In my previous article, I discussed an advanced analytics solution to increase campaign ROI or *Return on Marketing Investment* (ROMI) thorough propensity modeling techniques. While supervised learning is mostly used (at least so far) method in the predictive analytics industry, it has few limitations.

Firstly as supervised learning uses static lists of attributes, which if not refreshed in regular intervals, becomes irrelevant in the course of time. That means these techniques are not prone adaptive learning/self-learning (discovering something new intelligence apart from the rule learned during training), i.e. when there is a change in the new data IV(independent variable) or population characteristics, the algorithm’s performance degrades. We tend to see the models are most predictive the closer they are launched to the learning period. Over time external factors (such as shifts in customers’ purchasing behaviors) reduce the predictive power of the model leading to the need for an offline rebuild process. Secondly, it is very hard to make it great with bad data — ‘garbage in and garbage out’.

Here reinforcement learning/online learning(foundation stone of AI) comes to solve these problems in a great extent. While supervised learning predicts a class and is trained on class, reinforcement algorithm learns from the reward/punishment and updates itself, this continues over time. So while Supervised learning is stateless, RL has a temporal dimension, it looks not only at the past state but also at the state now. So as there is always a real-time update in an algorithm, optimizations occur close to real-time with dynamic attribute lists, minimizing the impact of external factors. So here the model performance characteristic is just the opposite of supervised learning- initially, the performance is sub-optimal and when the algorithm sees more data it learns from the reward/punishment structure its predictive power increases with updated guiding principle.

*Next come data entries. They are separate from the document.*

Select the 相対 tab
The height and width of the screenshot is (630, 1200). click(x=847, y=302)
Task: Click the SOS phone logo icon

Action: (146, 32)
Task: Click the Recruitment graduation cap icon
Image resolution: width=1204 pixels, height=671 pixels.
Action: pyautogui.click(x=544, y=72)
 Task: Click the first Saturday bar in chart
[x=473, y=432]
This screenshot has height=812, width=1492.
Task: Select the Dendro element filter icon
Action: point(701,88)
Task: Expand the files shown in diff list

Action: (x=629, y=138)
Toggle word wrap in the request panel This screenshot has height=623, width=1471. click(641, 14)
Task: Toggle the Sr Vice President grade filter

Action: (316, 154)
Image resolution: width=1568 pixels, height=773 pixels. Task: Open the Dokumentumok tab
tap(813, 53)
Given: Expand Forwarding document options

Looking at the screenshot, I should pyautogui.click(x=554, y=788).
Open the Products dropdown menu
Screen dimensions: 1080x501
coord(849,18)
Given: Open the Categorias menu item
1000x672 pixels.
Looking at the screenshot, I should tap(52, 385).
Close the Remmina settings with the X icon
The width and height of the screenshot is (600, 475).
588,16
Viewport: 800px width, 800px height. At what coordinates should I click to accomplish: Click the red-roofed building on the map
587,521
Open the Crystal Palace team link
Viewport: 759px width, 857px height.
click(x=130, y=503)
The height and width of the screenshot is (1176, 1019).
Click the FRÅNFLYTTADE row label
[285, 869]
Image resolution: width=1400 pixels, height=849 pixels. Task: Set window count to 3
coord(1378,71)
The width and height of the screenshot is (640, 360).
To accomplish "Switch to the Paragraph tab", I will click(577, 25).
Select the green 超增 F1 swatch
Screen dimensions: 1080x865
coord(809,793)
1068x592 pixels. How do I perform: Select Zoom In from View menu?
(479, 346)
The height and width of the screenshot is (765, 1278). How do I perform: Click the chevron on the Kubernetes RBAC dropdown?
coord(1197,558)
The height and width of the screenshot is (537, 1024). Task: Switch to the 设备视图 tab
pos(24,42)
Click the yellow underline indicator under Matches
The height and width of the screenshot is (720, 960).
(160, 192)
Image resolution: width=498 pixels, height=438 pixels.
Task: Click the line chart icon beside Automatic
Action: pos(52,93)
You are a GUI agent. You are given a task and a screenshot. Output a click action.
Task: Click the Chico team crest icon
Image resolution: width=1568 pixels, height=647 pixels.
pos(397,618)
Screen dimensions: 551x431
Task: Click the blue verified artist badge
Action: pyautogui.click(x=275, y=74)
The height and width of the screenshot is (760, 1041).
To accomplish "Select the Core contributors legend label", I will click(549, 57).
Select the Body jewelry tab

Performance Characteristics over time

Supervised Model vs. Reinforcement Learning

In this article we will solve a business problem in the digital marketing arena using Upper Confidence Bound(UCB)- a breed of *Reinforcement Learning family.*

Business scenario and RL framework

As the Credit card companies and banks are aspiring and competing to be fully digital with a limited marketing budget and deadlines to realize the tangible $ impact, it is imperative to shift from conventional test and target strategy to next-gen approach. So far in digital marketing and web analytics A/B testing is the prevalent method to compare digital campaigns,chose the winning ad and to decide targeting strategy.

Although it is easy to design and implement, however, this hypothesis based classical approach has few drawbacks.

1) No memory: It is an independent test every time, not linked with knowledge gained about earlier campaigns. A previous knowledge(prior probability) generally strengthen the confidence of posterior probability and hence the decision-making process.

2) Slow and expensive: As it is a two-step process, first it explores the opportunities through a test campaign and then based on the comparative analysis it exploits the winning digital ad or creative to reap the $ benefit. On the other way, the reinforcement learning algorithm acts as a self-learning engine and optimizes both exploration and exploitation at the same time.

3) No guiding principle: There is no self-learning and feedback system to continually update outcomes. Just because creative X performed better over creative Y one year ago does not mean that it will still perform better now.

In the next part of article, we will discuss the business case and reinforcement learning based solution including implementation in python and R.

Digital Campaign case study:

A multinational bank is planning to acquire customers through a new campaign in digital space, providing a special spend offer for a movie ticket for one of its newly launched credit card product. There is a detailed cost-benefit analysis and decisions about offer structure. However the digital marketing team is exploring six different creatives and based on the reward/return (click-through rate(CTR)) in test campaign, the winning ad will be shown to the home page, social media, and other partner sites. One option is to do multiple A/B tests with large enough samples and choose the best ad, which will be both time consuming and expensive and as a pure exploration method there is no significant exploitation (simultaneously) of the best ad.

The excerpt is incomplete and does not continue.